● Work order
For this exercise, transcribe all of the entries exactly.

= Beginning of Section =

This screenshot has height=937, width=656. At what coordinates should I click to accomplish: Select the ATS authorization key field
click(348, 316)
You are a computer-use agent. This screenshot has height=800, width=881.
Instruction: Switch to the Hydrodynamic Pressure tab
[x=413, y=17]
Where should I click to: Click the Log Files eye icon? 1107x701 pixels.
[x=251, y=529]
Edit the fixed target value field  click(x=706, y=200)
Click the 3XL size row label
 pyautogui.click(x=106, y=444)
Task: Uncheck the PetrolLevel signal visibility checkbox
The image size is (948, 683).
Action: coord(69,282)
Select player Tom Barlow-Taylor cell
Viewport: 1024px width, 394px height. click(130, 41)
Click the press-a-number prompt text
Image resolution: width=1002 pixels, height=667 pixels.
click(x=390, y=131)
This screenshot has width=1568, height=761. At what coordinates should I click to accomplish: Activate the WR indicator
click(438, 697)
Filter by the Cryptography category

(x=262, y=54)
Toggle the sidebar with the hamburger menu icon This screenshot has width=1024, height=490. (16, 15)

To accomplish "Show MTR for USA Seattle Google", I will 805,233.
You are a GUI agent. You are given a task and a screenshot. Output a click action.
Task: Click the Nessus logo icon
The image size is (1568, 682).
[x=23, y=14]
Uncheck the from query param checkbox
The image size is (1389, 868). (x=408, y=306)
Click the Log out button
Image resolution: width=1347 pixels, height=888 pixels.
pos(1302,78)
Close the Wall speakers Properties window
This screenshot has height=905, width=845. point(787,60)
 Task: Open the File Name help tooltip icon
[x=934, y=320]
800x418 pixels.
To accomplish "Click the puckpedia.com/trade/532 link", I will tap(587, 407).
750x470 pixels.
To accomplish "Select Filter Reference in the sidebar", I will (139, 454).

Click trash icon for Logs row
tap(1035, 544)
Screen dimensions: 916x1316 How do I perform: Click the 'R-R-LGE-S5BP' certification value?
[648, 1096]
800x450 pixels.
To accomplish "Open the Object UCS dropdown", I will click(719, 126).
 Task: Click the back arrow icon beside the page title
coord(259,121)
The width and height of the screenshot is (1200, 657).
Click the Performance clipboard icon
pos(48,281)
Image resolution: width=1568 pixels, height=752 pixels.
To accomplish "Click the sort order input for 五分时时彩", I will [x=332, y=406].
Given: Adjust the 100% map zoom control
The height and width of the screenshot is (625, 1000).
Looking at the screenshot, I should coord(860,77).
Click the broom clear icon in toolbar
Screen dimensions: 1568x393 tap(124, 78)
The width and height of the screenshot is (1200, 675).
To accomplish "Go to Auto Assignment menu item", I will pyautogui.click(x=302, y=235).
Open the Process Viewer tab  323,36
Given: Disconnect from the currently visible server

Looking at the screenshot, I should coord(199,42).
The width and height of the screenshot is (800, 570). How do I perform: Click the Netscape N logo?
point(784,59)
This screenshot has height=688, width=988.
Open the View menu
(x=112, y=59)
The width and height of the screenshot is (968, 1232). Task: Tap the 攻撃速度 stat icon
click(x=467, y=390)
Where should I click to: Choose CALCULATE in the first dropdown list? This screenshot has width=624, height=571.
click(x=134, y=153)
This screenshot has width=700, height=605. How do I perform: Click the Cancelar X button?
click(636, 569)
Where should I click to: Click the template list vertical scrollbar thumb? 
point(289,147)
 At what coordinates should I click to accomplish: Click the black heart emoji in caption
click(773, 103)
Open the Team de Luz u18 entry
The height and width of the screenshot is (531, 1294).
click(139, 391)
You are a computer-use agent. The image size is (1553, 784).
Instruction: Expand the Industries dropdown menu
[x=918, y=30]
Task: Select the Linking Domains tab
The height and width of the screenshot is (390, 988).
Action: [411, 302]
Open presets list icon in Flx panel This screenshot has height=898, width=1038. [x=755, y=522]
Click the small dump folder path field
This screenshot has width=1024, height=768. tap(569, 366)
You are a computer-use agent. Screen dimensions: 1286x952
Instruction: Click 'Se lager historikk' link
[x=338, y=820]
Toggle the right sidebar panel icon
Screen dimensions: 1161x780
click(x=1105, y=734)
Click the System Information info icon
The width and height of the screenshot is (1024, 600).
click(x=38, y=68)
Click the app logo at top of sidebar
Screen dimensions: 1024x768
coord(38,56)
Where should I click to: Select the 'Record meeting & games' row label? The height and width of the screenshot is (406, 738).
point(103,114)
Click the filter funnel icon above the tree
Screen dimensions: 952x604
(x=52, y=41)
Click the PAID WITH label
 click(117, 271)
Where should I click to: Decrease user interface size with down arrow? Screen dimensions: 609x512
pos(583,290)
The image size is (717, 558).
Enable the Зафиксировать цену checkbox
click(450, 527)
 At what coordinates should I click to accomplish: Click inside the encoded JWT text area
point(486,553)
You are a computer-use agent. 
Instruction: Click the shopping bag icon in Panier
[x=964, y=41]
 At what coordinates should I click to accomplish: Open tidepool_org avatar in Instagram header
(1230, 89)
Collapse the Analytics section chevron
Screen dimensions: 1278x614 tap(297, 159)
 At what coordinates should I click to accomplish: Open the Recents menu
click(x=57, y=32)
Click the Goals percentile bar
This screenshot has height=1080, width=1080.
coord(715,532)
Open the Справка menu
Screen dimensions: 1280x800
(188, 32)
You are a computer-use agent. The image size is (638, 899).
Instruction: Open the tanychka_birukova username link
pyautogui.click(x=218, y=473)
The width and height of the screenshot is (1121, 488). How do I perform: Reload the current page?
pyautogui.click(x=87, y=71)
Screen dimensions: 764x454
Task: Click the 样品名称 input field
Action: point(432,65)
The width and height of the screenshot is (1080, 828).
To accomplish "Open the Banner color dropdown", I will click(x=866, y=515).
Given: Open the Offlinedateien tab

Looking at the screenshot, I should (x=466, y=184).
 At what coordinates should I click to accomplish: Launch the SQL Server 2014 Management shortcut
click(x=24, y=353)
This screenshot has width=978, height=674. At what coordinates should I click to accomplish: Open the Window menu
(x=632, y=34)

= End of Section =

● Written solution
This screenshot has height=937, width=656. At what coordinates should I click to accomplish: Select the ATS authorization key field
click(348, 316)
You are a computer-use agent. This screenshot has height=800, width=881.
Instruction: Switch to the Hydrodynamic Pressure tab
[x=413, y=17]
Where should I click to: Click the Log Files eye icon? 1107x701 pixels.
[x=251, y=529]
Edit the fixed target value field  click(x=706, y=200)
Click the 3XL size row label
 pyautogui.click(x=106, y=444)
Task: Uncheck the PetrolLevel signal visibility checkbox
The image size is (948, 683).
Action: coord(69,282)
Select player Tom Barlow-Taylor cell
Viewport: 1024px width, 394px height. click(130, 41)
Click the press-a-number prompt text
Image resolution: width=1002 pixels, height=667 pixels.
click(x=390, y=131)
This screenshot has width=1568, height=761. At what coordinates should I click to accomplish: Activate the WR indicator
click(438, 697)
Filter by the Cryptography category

(x=262, y=54)
Toggle the sidebar with the hamburger menu icon This screenshot has width=1024, height=490. (16, 15)

To accomplish "Show MTR for USA Seattle Google", I will 805,233.
You are a GUI agent. You are given a task and a screenshot. Output a click action.
Task: Click the Nessus logo icon
The image size is (1568, 682).
[x=23, y=14]
Uncheck the from query param checkbox
The image size is (1389, 868). (x=408, y=306)
Click the Log out button
Image resolution: width=1347 pixels, height=888 pixels.
pos(1302,78)
Close the Wall speakers Properties window
This screenshot has height=905, width=845. point(787,60)
 Task: Open the File Name help tooltip icon
[x=934, y=320]
800x418 pixels.
To accomplish "Click the puckpedia.com/trade/532 link", I will tap(587, 407).
750x470 pixels.
To accomplish "Select Filter Reference in the sidebar", I will (139, 454).

Click trash icon for Logs row
tap(1035, 544)
Screen dimensions: 916x1316 How do I perform: Click the 'R-R-LGE-S5BP' certification value?
[648, 1096]
800x450 pixels.
To accomplish "Open the Object UCS dropdown", I will click(719, 126).
 Task: Click the back arrow icon beside the page title
coord(259,121)
The width and height of the screenshot is (1200, 657).
Click the Performance clipboard icon
pos(48,281)
Image resolution: width=1568 pixels, height=752 pixels.
To accomplish "Click the sort order input for 五分时时彩", I will [x=332, y=406].
Given: Adjust the 100% map zoom control
The height and width of the screenshot is (625, 1000).
Looking at the screenshot, I should coord(860,77).
Click the broom clear icon in toolbar
Screen dimensions: 1568x393 tap(124, 78)
The width and height of the screenshot is (1200, 675).
To accomplish "Go to Auto Assignment menu item", I will pyautogui.click(x=302, y=235).
Open the Process Viewer tab  323,36
Given: Disconnect from the currently visible server

Looking at the screenshot, I should coord(199,42).
The width and height of the screenshot is (800, 570). How do I perform: Click the Netscape N logo?
point(784,59)
This screenshot has height=688, width=988.
Open the View menu
(x=112, y=59)
The width and height of the screenshot is (968, 1232). Task: Tap the 攻撃速度 stat icon
click(x=467, y=390)
Where should I click to: Choose CALCULATE in the first dropdown list? This screenshot has width=624, height=571.
click(x=134, y=153)
This screenshot has width=700, height=605. How do I perform: Click the Cancelar X button?
click(636, 569)
Where should I click to: Click the template list vertical scrollbar thumb? 
point(289,147)
 At what coordinates should I click to accomplish: Click the black heart emoji in caption
click(773, 103)
Open the Team de Luz u18 entry
The height and width of the screenshot is (531, 1294).
click(139, 391)
You are a computer-use agent. The image size is (1553, 784).
Instruction: Expand the Industries dropdown menu
[x=918, y=30]
Task: Select the Linking Domains tab
The height and width of the screenshot is (390, 988).
Action: [411, 302]
Open presets list icon in Flx panel This screenshot has height=898, width=1038. [x=755, y=522]
Click the small dump folder path field
This screenshot has width=1024, height=768. tap(569, 366)
You are a computer-use agent. Screen dimensions: 1286x952
Instruction: Click 'Se lager historikk' link
[x=338, y=820]
Toggle the right sidebar panel icon
Screen dimensions: 1161x780
click(x=1105, y=734)
Click the System Information info icon
The width and height of the screenshot is (1024, 600).
click(x=38, y=68)
Click the app logo at top of sidebar
Screen dimensions: 1024x768
coord(38,56)
Where should I click to: Select the 'Record meeting & games' row label? The height and width of the screenshot is (406, 738).
point(103,114)
Click the filter funnel icon above the tree
Screen dimensions: 952x604
(x=52, y=41)
Click the PAID WITH label
 click(117, 271)
Where should I click to: Decrease user interface size with down arrow? Screen dimensions: 609x512
pos(583,290)
The image size is (717, 558).
Enable the Зафиксировать цену checkbox
click(450, 527)
 At what coordinates should I click to accomplish: Click inside the encoded JWT text area
point(486,553)
You are a computer-use agent. 
Instruction: Click the shopping bag icon in Panier
[x=964, y=41]
 At what coordinates should I click to accomplish: Open tidepool_org avatar in Instagram header
(1230, 89)
Collapse the Analytics section chevron
Screen dimensions: 1278x614 tap(297, 159)
 At what coordinates should I click to accomplish: Open the Recents menu
click(x=57, y=32)
Click the Goals percentile bar
This screenshot has height=1080, width=1080.
coord(715,532)
Open the Справка menu
Screen dimensions: 1280x800
(188, 32)
You are a computer-use agent. The image size is (638, 899).
Instruction: Open the tanychka_birukova username link
pyautogui.click(x=218, y=473)
The width and height of the screenshot is (1121, 488). How do I perform: Reload the current page?
pyautogui.click(x=87, y=71)
Screen dimensions: 764x454
Task: Click the 样品名称 input field
Action: point(432,65)
The width and height of the screenshot is (1080, 828).
To accomplish "Open the Banner color dropdown", I will click(x=866, y=515).
Given: Open the Offlinedateien tab

Looking at the screenshot, I should (x=466, y=184).
 At what coordinates should I click to accomplish: Launch the SQL Server 2014 Management shortcut
click(x=24, y=353)
This screenshot has width=978, height=674. At what coordinates should I click to accomplish: Open the Window menu
(x=632, y=34)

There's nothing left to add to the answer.